Disperants, Detergents and ZDDP

Lubricating oils are made up of many different items to assure their effectiveness for the application they are designed for. To learn more about these items we went to lubrication expert, Mark Barns from Noria and asked a few questions.

Precision lubrication is a simple concept - at least at face value. Simply put, it requires the right lubricant, be it oil or grease, to be put in the right place, at the right time; that the lubricant and equipment it is lubricating be kept clean, dry and cool; and that rotating equipment be kept appropriately aligned and balanced.

While sound lubrication engineering principles can be used to ensure that lubrication selection is appropriate, used oil analysis’ role, to a large extent, is to ensure that the properties for which the lubricant was selected are still intact and appropriate for the stated application.

Many of the important properties of a lubricant are dependent on the base oil. Its ability to support a dynamic load, its ability to control and dissipate heat and its ability to provide motive power in hydraulic systems are just a few of the important properties. However, in many instances, it is the additives in the lubricant that are just as important - in some instances, almost more important - than the base oil in providing appropriate lubricant functionality. Despite this, many oil analysis programs focus simply on measuring base oil degradation, using tests such as viscosity and acid number, and fail to address the condition of the additives.

Dispersants
In most engine oil formulations, the additive present in the highest concentrations are dispersants, typically present in the 3 percent to 6 percent by weight range. Dispersant additives are designed to hold sludge and other contaminants such as soot in suspension, until they can be filtered out, or otherwise removed through an oil change. The chemistry of a dispersant consists of a polar head group with a long hydrocarbon tail. This acts something like laundry soap, trapping the dirt into what is commonly called micelle.

The basic functionality of the dispersant additive is simple. As the dirt, soot or sludge enters the oil, it is trapped in the core of the dispersant’s micelle. This trapping action prevents contaminants from depositing on engine parts like rings and valves and causing premature equipment failures.

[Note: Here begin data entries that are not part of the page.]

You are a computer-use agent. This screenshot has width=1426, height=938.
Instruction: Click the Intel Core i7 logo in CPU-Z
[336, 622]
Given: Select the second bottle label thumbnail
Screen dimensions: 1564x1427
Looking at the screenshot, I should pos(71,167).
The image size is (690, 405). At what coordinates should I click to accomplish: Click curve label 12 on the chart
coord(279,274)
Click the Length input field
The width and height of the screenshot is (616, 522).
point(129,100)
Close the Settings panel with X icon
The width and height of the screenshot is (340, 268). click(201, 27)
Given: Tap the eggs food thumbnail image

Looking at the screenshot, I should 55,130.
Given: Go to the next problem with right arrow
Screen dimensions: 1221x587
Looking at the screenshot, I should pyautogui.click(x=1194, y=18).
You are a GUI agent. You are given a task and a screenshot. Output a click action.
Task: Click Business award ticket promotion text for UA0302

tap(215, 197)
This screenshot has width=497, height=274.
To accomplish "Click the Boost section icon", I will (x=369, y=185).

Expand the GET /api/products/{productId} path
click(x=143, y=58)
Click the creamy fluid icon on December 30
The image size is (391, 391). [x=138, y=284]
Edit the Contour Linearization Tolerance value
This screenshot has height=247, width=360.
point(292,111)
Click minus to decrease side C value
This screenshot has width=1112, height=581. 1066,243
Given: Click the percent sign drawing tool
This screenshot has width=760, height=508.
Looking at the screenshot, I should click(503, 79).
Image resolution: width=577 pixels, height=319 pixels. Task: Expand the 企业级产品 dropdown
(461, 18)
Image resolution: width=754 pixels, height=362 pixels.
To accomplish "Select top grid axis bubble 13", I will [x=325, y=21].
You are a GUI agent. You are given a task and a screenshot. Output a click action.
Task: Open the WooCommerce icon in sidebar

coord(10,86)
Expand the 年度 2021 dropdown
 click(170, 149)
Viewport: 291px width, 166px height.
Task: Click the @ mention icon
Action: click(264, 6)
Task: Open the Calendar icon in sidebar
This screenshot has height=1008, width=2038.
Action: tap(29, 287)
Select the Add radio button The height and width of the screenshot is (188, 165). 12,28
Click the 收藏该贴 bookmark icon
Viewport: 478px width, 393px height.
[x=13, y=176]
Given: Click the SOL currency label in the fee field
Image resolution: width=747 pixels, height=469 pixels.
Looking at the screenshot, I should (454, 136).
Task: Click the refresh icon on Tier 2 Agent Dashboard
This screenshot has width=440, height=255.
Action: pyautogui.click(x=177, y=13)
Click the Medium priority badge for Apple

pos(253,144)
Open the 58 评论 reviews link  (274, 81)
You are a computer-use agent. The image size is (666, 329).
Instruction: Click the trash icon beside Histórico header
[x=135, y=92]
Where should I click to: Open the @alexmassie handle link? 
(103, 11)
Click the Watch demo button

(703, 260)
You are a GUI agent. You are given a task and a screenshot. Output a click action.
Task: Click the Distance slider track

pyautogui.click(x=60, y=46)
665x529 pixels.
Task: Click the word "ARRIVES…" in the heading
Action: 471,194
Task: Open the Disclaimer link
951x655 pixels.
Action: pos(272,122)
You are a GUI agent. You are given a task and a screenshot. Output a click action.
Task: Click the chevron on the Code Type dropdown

The most common chemistry of a dispersant is a polyisobutylene succinimide. The polyisobutylene’s molecular weight is greater than 1,000 and forms the hydrocarbon tail. The succinimide portion of the molecule contains a polyamine and forms the polar head. In the new oil, this additive can be observed in the FTIR spectrum.

Detergents
In an engine oil formulation, the next most common additive is the detergent. This additive is typically present in the oil at about 2 percent to 3 percent. Detergents are used primarily to control acids formed by the combustion of impurities found in the fuel. However, it does have some ability to “wash” the metal surfaces of organic deposits. There are several types of detergents that are used in these formulations.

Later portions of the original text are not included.